The ‘Introduce Race’ initiative: Fostering multiracial understanding

During snacks in a frosh-quad entry, a discussion grows ugly between entrymates when some people accuse others of not participating enough in entry activities, while the accused respond by arguing that the entry excludes them from decisions concerning the activities and therefore they are usually less interested. The majority of the entry is white, and the students in question are minorities.

In a social science course, a professor asks his class a question concerning the condition of a particular ethnic group, let’s say…African-Americans. There is one African-American in the class, and it is obvious that she does not wish to respond to the question. The professor, noticing her silence and disposition, addresses her and solicits her opinion. The professor, too, is African-American.

College Council approves a budget plan. A social group composed mostly of whites requests upwards of $1,000 for its semester-long activities, as does a dance group composed mostly of racial minorities. The first group receives their request in full, while the second group receives a small fraction of their request. Some members of minority communities see this as discriminatory or preferential treatment, while officers of the council claim the decisions were made in a completely fair manner.

These situations, although hypothetical, are not at all unfounded or hallucinatory. They represent the genuine experiences of many students on this campus, be they white, black, red, yellow or all the colors and mixes in between.

These are common situations made uncommon, ordinary events that become uniquely distinguished by the introduction of race. The issues and controversies of all these situations become exponentially more tense and complex by the very presence of race and acknowledgement of racial identity.

After all, these anecdotes could really be about a shy kid at a lunch table, a regular entry with regular problems, a student who does not want to participate because she didn’t read for class and one in a hundred budgetary decisions for College Council.

But that is not what we have; those racially indifferent characterizations above are not adequate descriptions of what goes on every day and every year at Williams.
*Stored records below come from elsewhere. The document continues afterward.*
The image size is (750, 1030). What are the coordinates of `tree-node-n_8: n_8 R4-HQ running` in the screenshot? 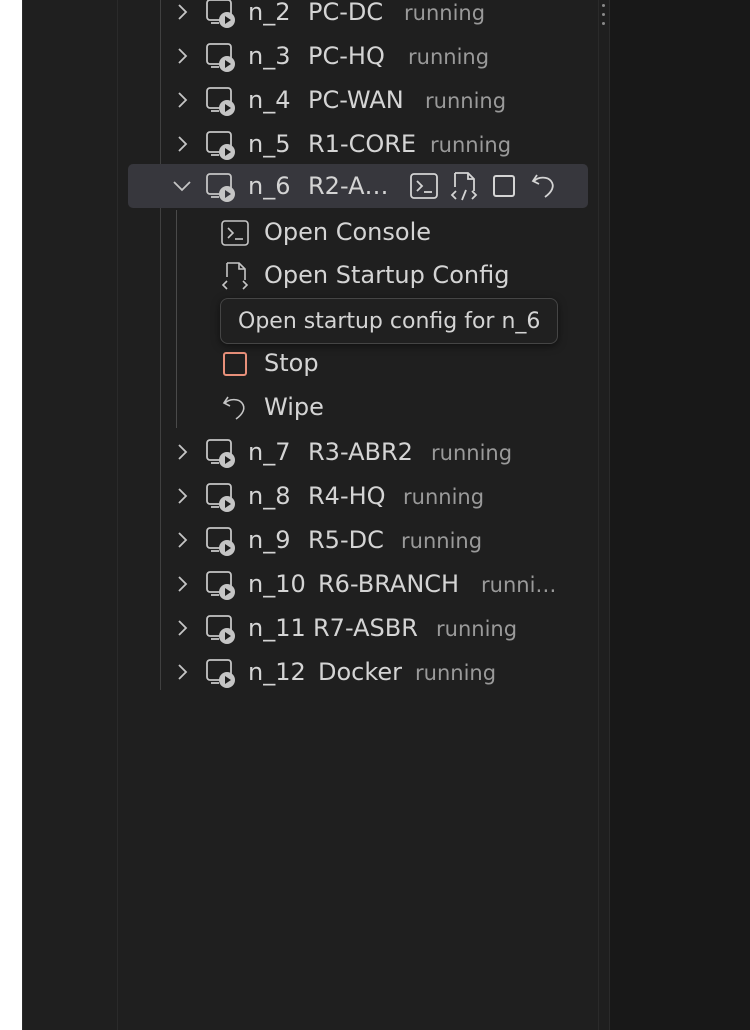 It's located at (358, 496).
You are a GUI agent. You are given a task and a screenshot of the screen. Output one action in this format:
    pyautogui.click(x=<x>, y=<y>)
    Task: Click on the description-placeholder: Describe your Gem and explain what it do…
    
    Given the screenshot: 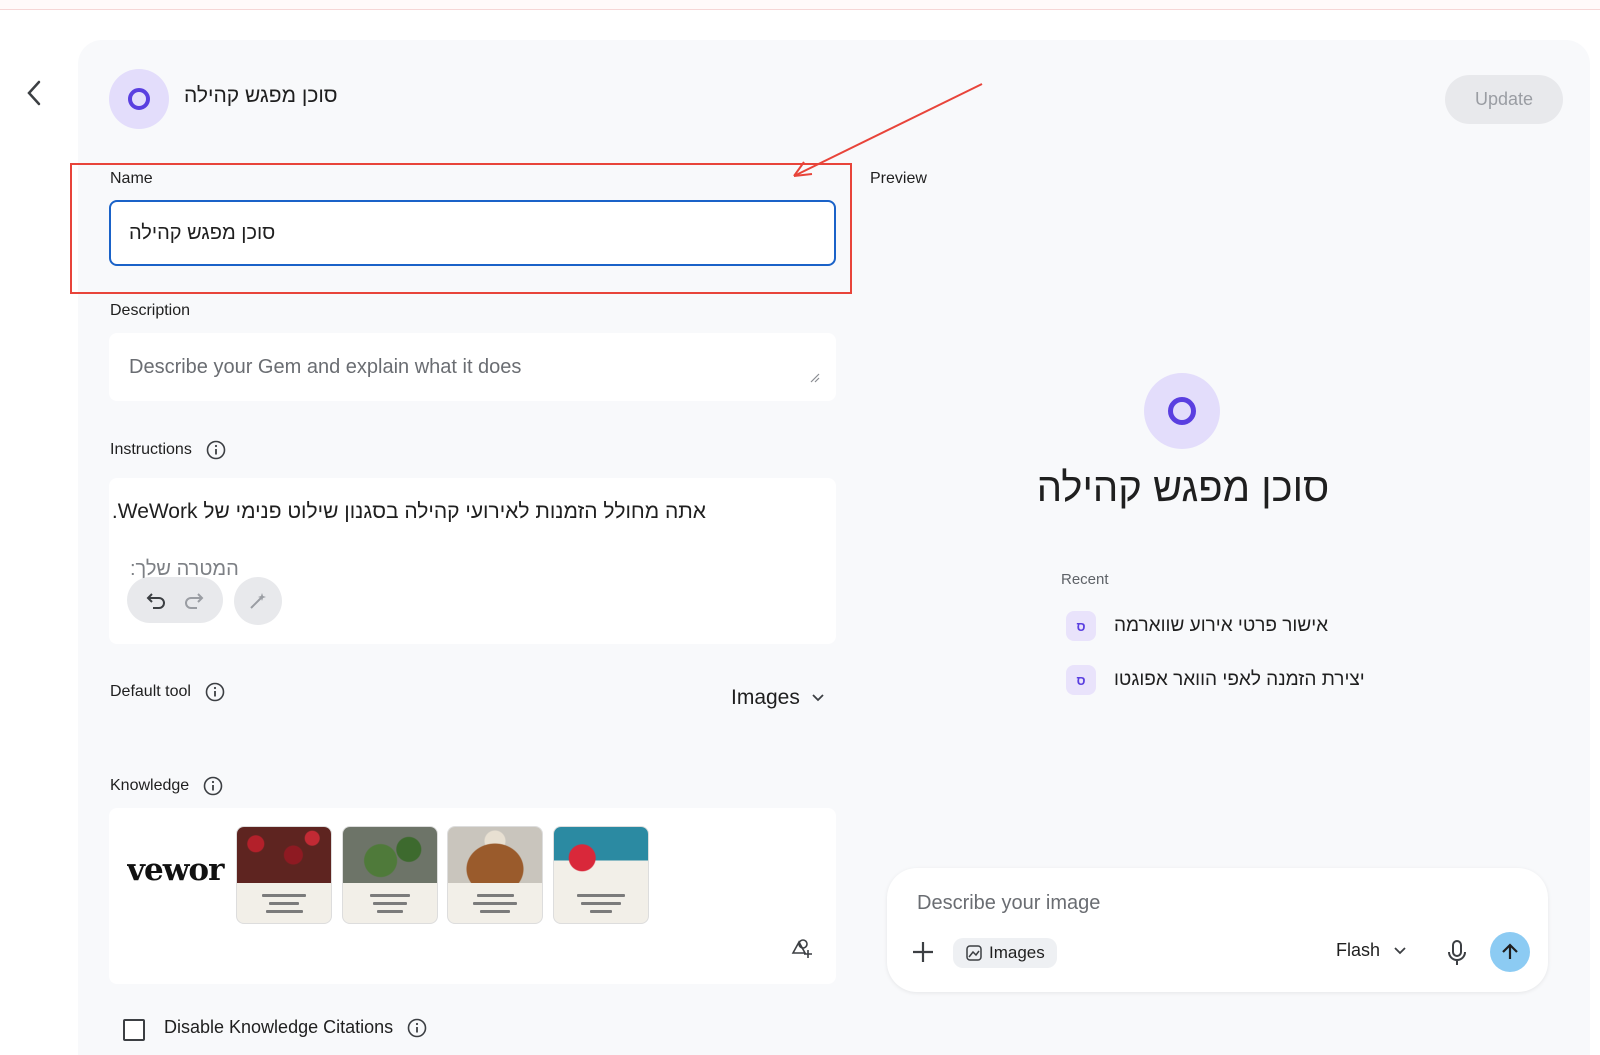 What is the action you would take?
    pyautogui.click(x=326, y=366)
    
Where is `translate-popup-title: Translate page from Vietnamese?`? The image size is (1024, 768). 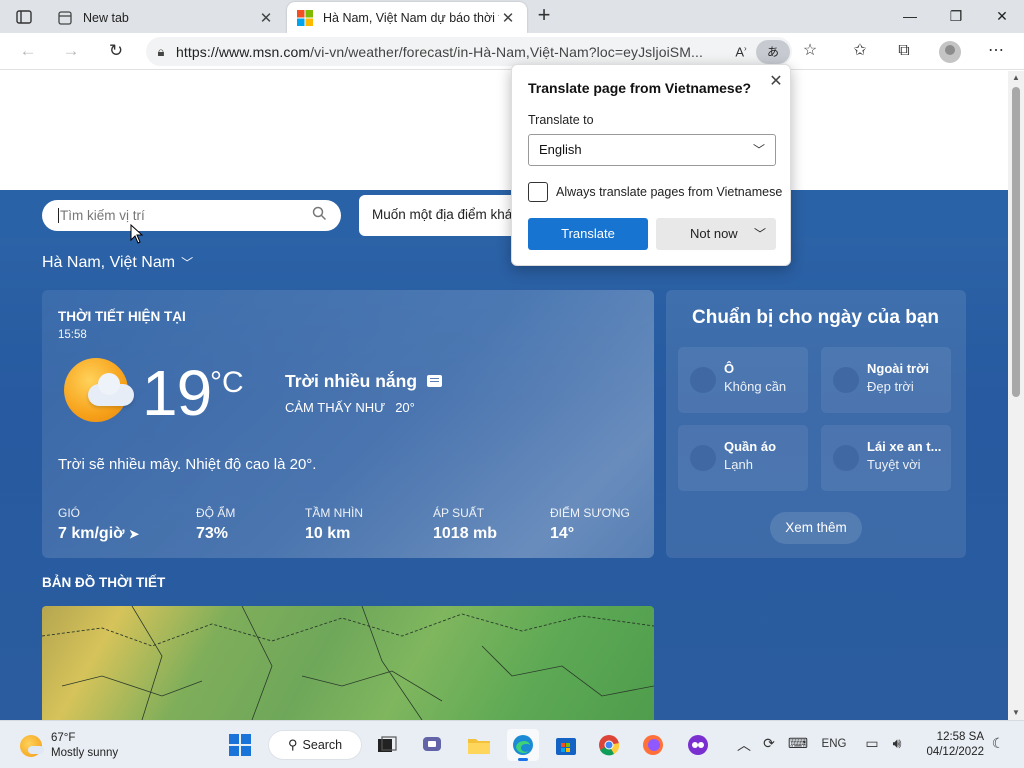
translate-popup-title: Translate page from Vietnamese? is located at coordinates (640, 88).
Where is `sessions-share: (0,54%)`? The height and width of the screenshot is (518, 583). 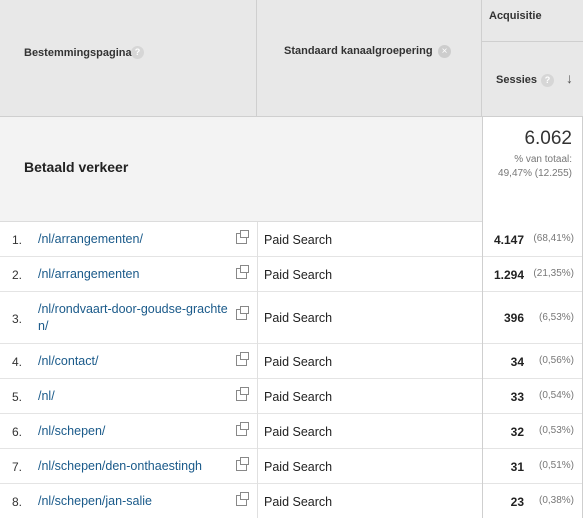
sessions-share: (0,54%) is located at coordinates (556, 396).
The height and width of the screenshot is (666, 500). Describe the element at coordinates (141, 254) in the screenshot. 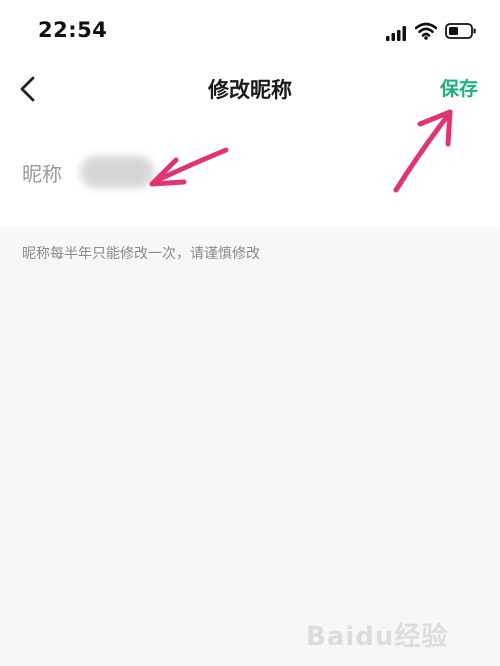

I see `nickname-change-hint: 昵称每半年只能修改一次，请谨慎修改` at that location.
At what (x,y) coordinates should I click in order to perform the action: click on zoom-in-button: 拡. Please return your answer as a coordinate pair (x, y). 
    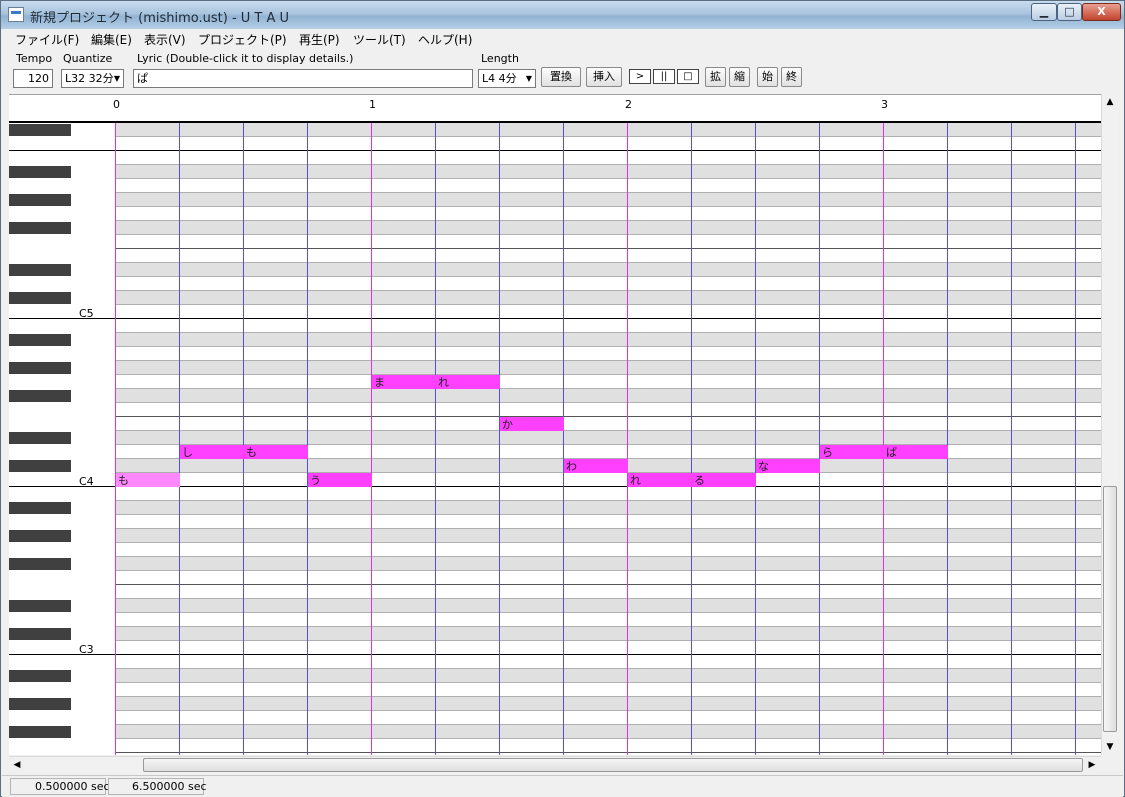
    Looking at the image, I should click on (716, 77).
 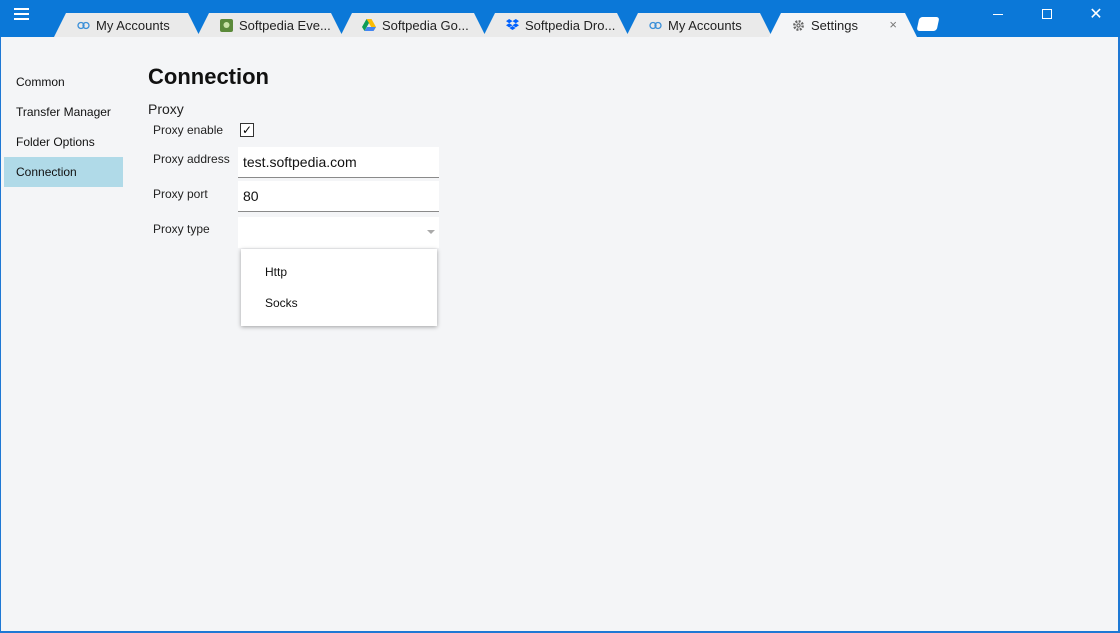 I want to click on proxy-address-label: Proxy address, so click(x=192, y=159).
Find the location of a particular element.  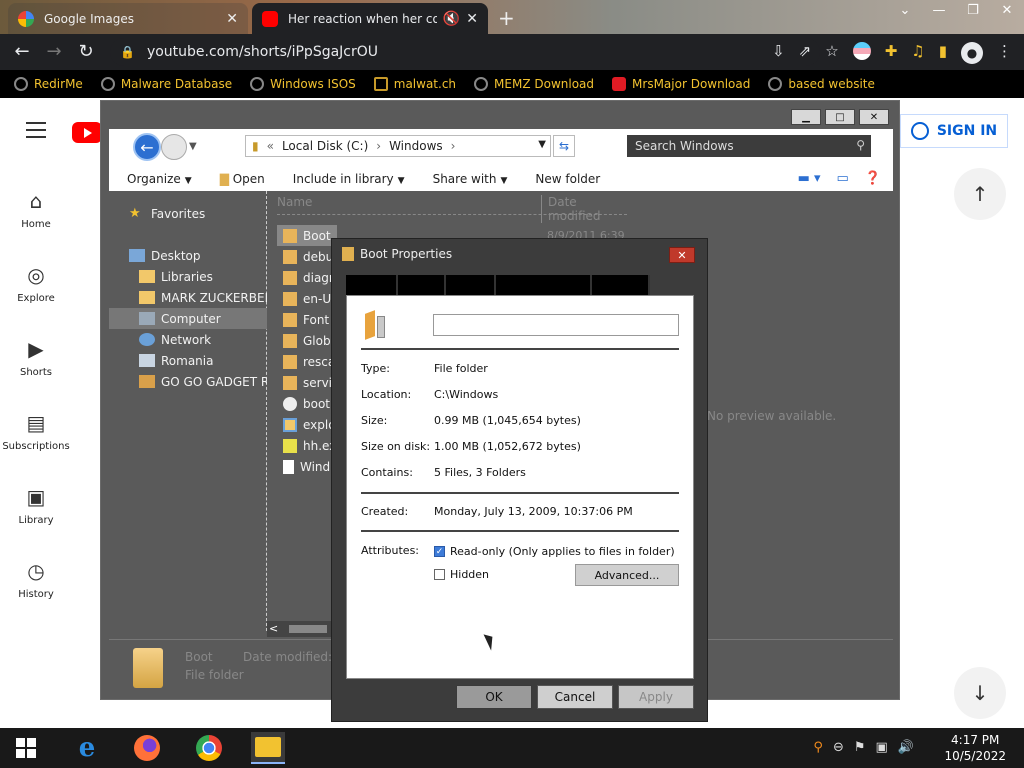

chevron-left-icon: < is located at coordinates (274, 628).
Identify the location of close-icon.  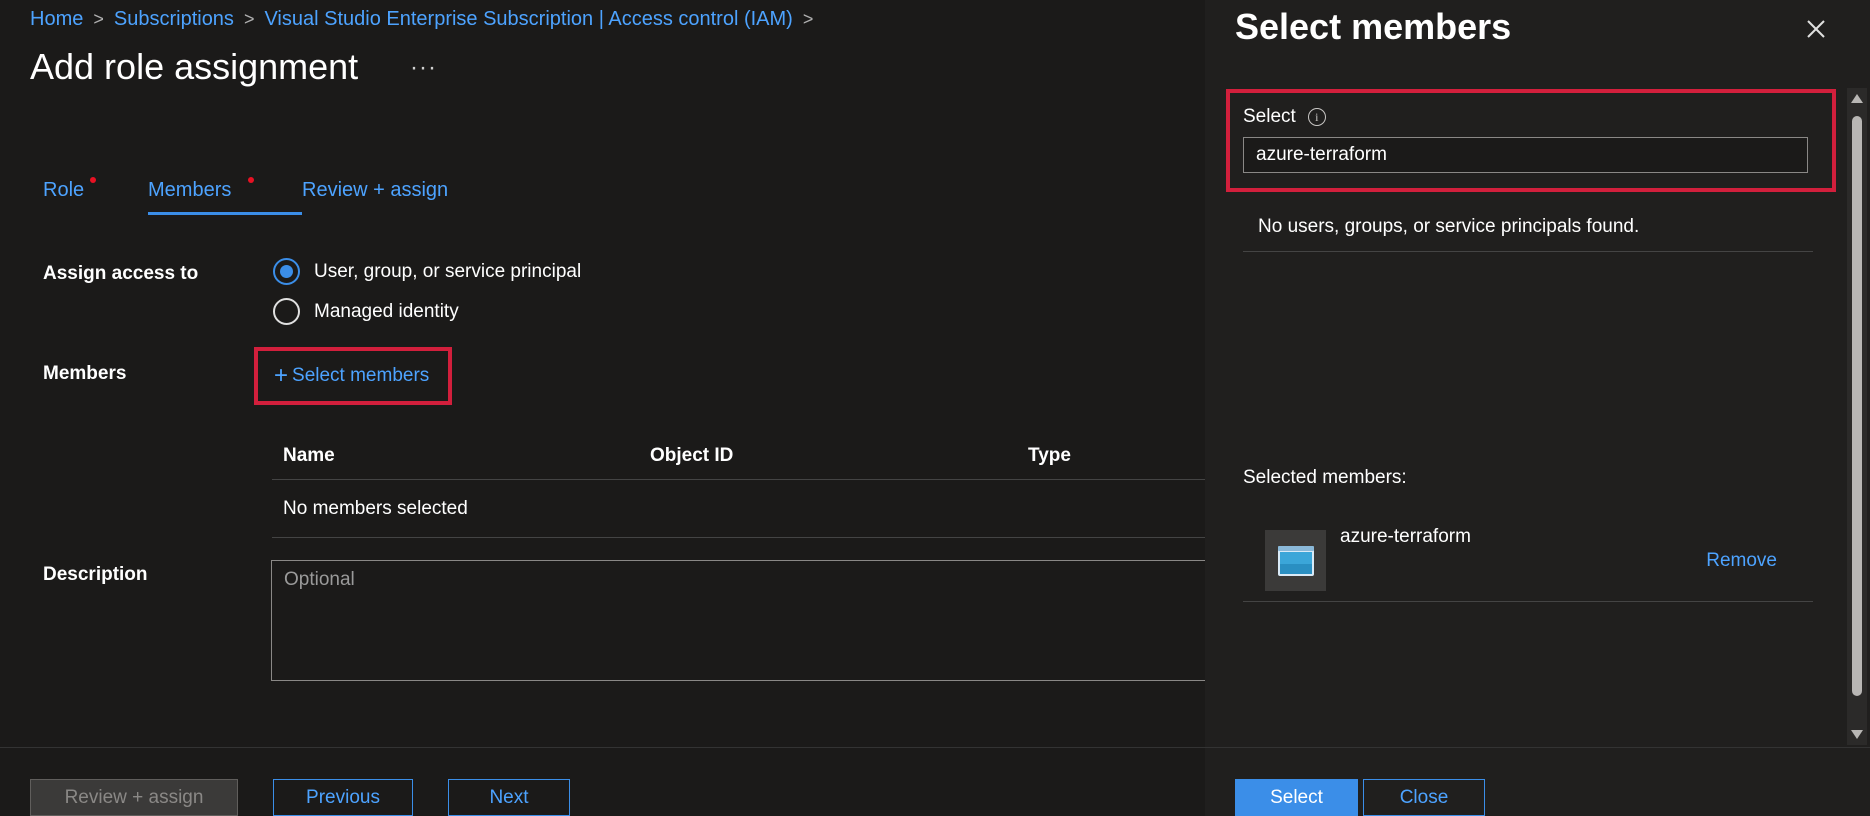
(1816, 29).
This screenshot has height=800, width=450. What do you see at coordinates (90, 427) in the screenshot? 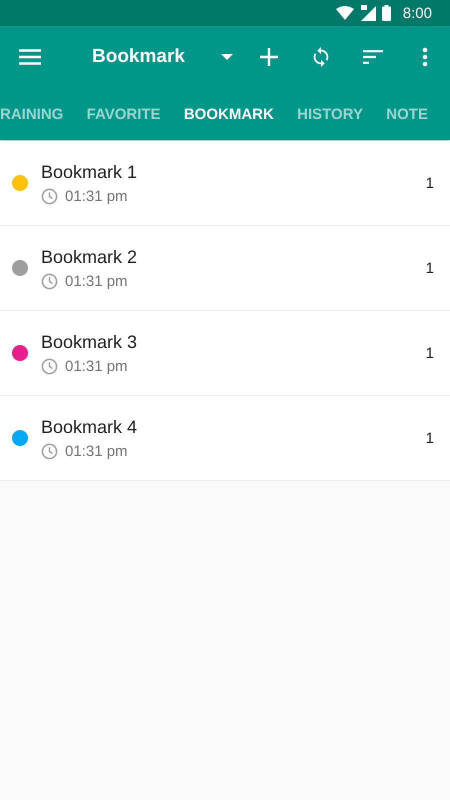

Given, then, that we all might potentially experience race when it is not particularly invited or expected, how can we change our own misconceptions about our identity and the identity of others?

How would these situations change if these individuals knew beforehand that…

The rationale behind the spending differential between various organizations is that this dance group has a history of acquiring additional resources from various sources, giving priority to those organizations that have more difficulty raising money…Suspicion is still present amongst some that argue that there is a pattern of prioritizing organizations – majority over minority, whites over black…In fact the additional support that the dance group receives comes from minority student organizations, which would not be so critically necessary if similar groups were fully respected in CC…Shifting financial responsibility to minority organizations imposes an undue burden to support groups within budgets that have never been designed to meet their needs…

The African-American professor is merely looking for insight into this student’s experiences so that other students might learn something from an additional source…The student has been asked or pressured to “represent” her race in so many conversations that she is no longer inclined to speak on the issue…She is also insecure about her experiences and whether they might speak as an accurate or profound contribution given her own lack of interaction within her own race…

Some students in the entry had little previous experience with people of different racial backgrounds, and not knowing what to expect in new situations, gravitate towards familiar ground…Many racial minorities, while holding no malice against the majority, find extra comfort in strong minority communities, sharing common experiences, and finding support advice in situations where entry mates might not be able to understand…Many majority students honestly want to forge new friendships and take advantage of the diversity that exists at the school, only to find obstacles like misconceptions and unfamiliarity standing in the way…

Patterns of racial and ethnic separation are so common that sometimes one group of students assumes that others only associate within their group…These pr 9u08nt some people from bothering to ask if an onlooker is interested (he’s not interested because he isn’t one of us), and prevent others from expressing their interest, (I’m not welcome because the event is just for them)…

What if these white students were white-Cubans and white-Puerto Ricans who are constantly dealing with issues of identity and membership, just like this Latino…What if they never noticed he was Latino…

The concept of race is different for every human being, because each of us has different social influences and personal experiences dealing or not dealing with race. Our perceptions, prejudices, emotions, sense of membership and self-identity are heavily influenced by key life experiences and learned behavior – they provide the lens through which we see, evaluate, and judge situations concerning race.

Introduce Race asks you to examine your lens, reflect upon the experiences in your life that have molded your vision and understanding of racial identity, and contribute to the community’s anthology by sending it to introducerace@hotmail.com.

Your stories and your reflections of your own self-identity will provide a wealth of answers as to how race is introduced into our lives. At the same time, they will raise a multitude of questions as to how we as a community should consider, characterize and respond to diverse and enlightening experiences with race.